TO DO → Swap every "image size" in the entries below for "screen size", leaving all other text unchanged. Omit the pictures from your answer.

ENTRIES SUPPLIED →
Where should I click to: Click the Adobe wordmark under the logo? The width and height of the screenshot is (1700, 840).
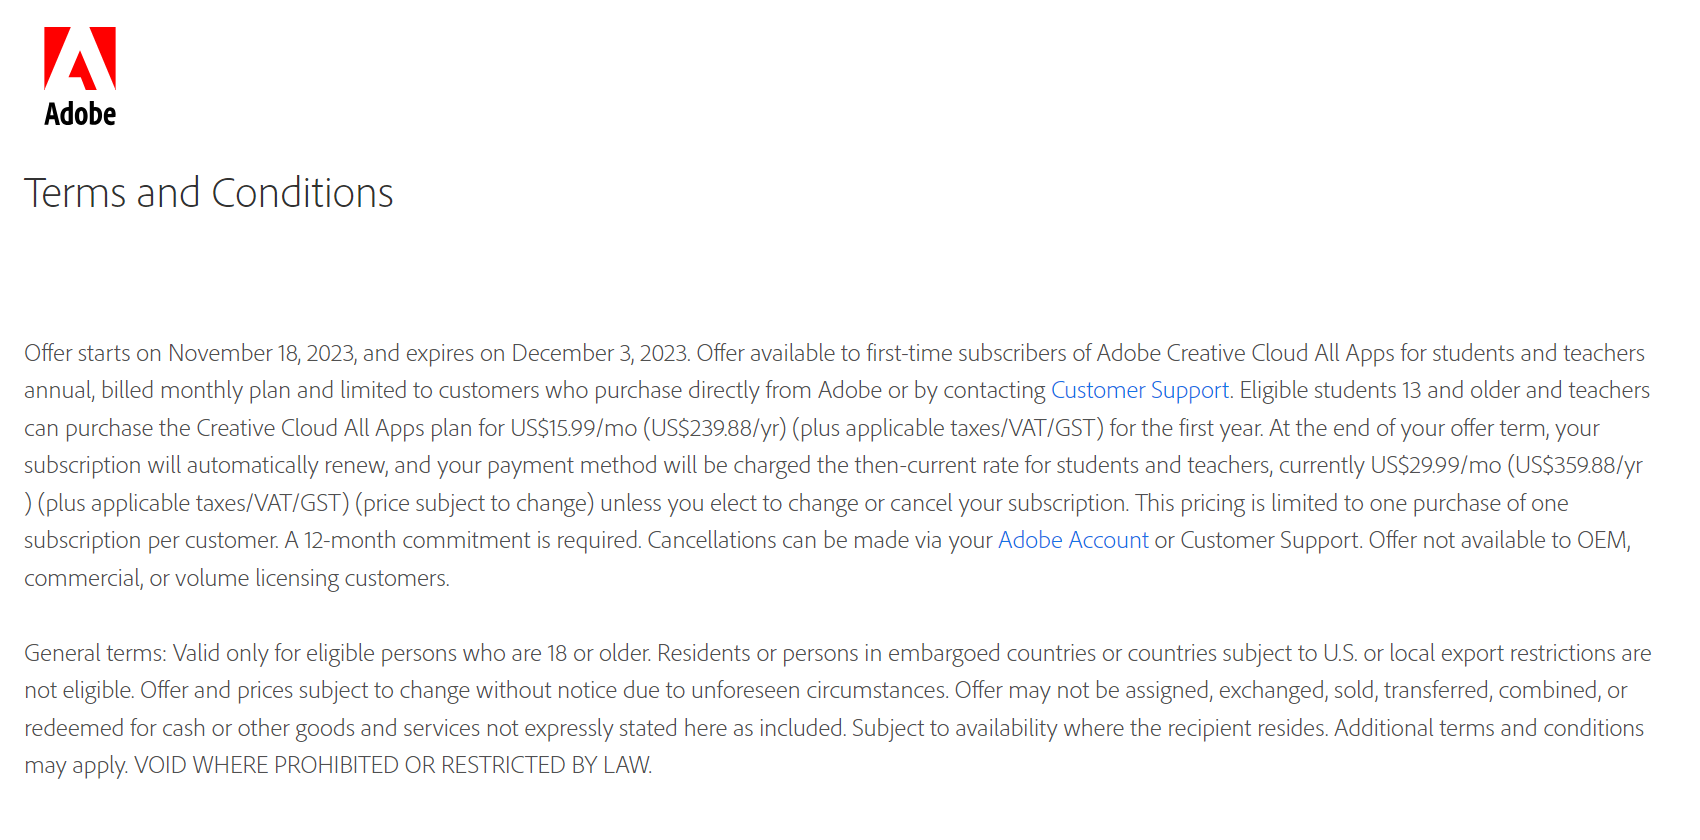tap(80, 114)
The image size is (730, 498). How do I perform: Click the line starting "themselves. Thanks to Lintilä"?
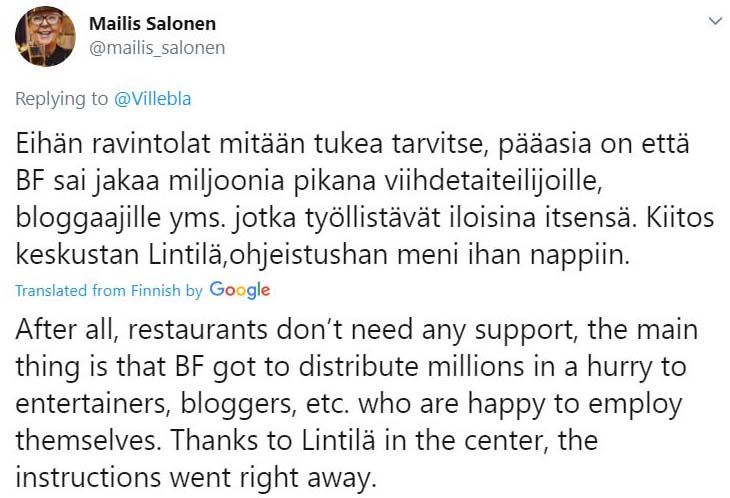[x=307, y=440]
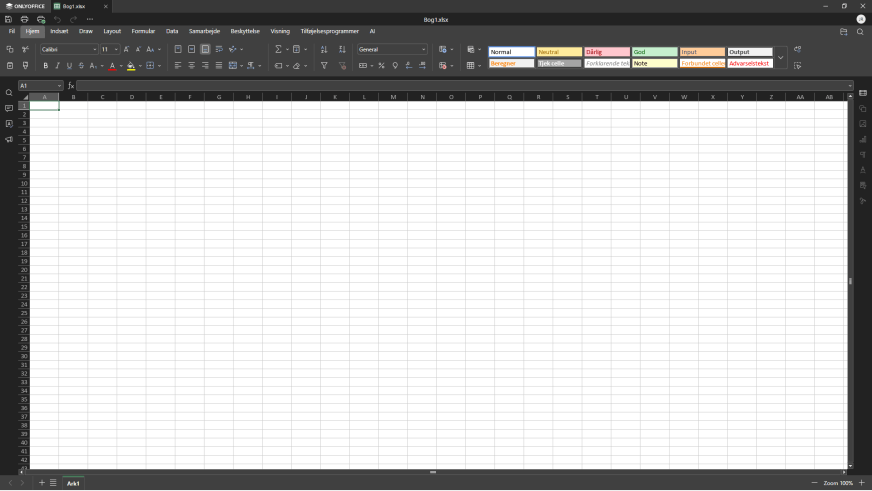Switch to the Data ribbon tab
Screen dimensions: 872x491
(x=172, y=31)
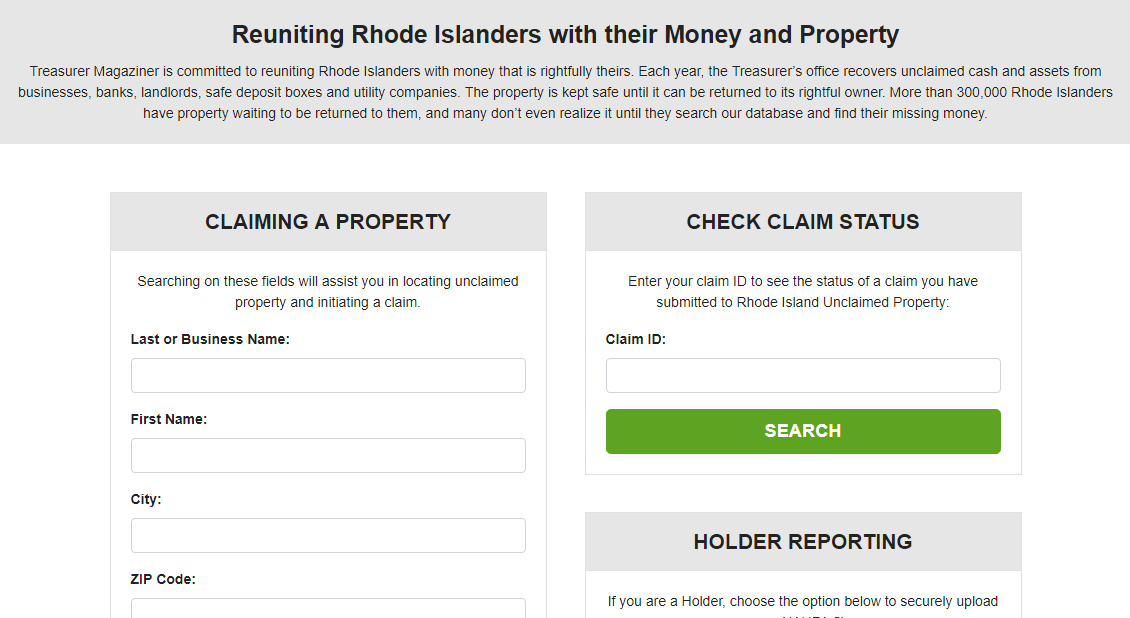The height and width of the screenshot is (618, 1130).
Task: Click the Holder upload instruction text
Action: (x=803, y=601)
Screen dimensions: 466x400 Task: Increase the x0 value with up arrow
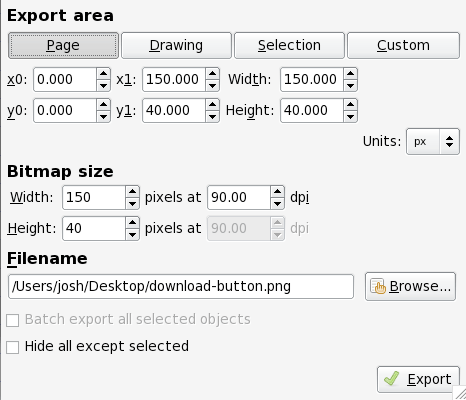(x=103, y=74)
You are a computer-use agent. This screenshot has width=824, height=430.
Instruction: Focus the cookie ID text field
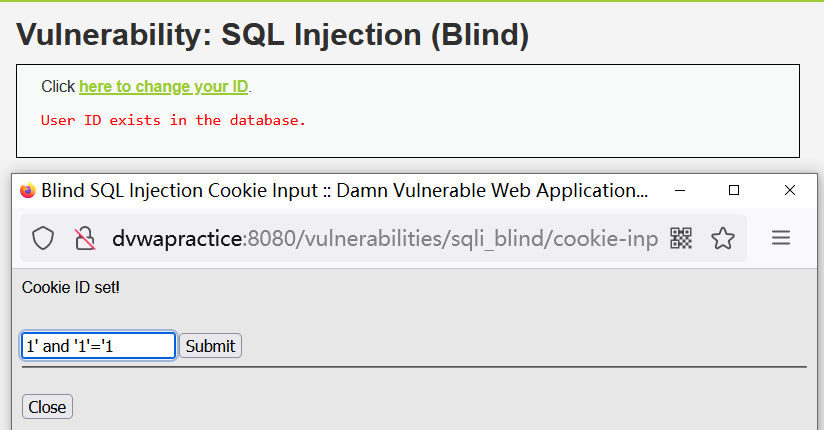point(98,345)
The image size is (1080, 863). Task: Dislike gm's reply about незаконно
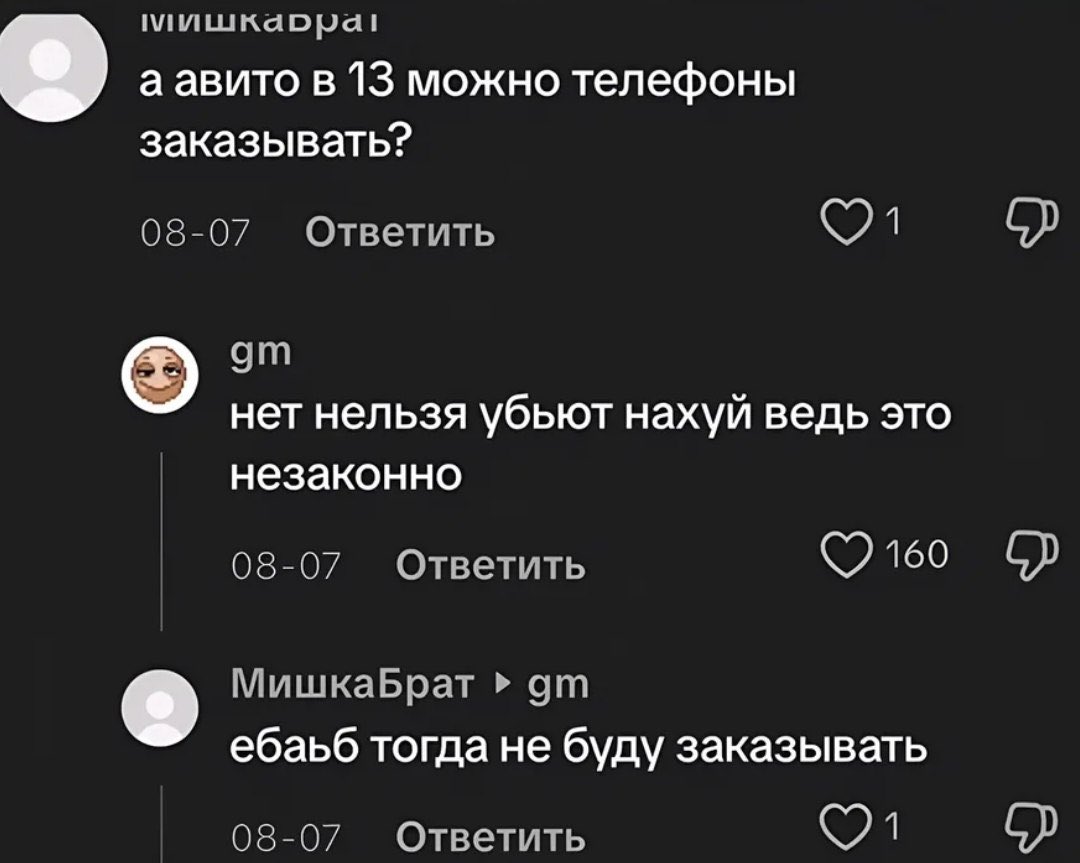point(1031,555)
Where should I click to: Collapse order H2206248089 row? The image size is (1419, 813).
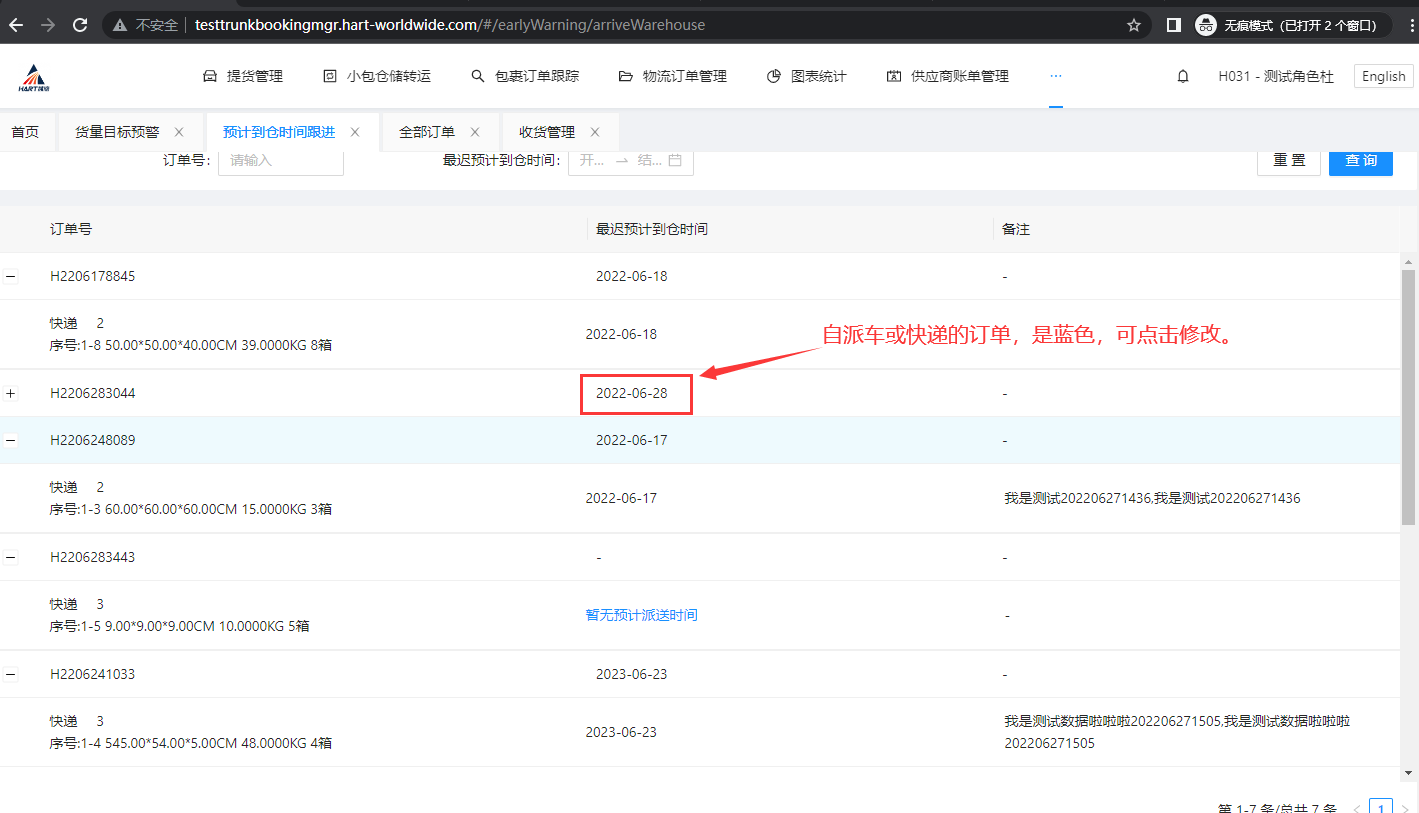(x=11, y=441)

REPLY →
Where should I click to: Click the Adobe wordmark under the logo? The width and height of the screenshot is (1700, 840).
tap(80, 114)
The screen size is (730, 498). How do I perform: Click the line starting "themselves. Thanks to Lintilä"?
[x=307, y=440]
Switch to the Data ribbon tab
Screen dimensions: 872x491
(x=172, y=31)
The height and width of the screenshot is (618, 1130).
Task: Click the Holder upload instruction text
Action: (x=803, y=601)
Screen dimensions: 466x400 Task: Increase the x0 value with up arrow
(x=103, y=74)
You are a computer-use agent. This screenshot has width=824, height=430.
Instruction: Focus the cookie ID text field
point(98,345)
The screen size is (1080, 863). Task: Dislike gm's reply about незаконно
point(1031,555)
Where should I click to: Collapse order H2206248089 row? The screen size is (1419, 813).
(x=11, y=441)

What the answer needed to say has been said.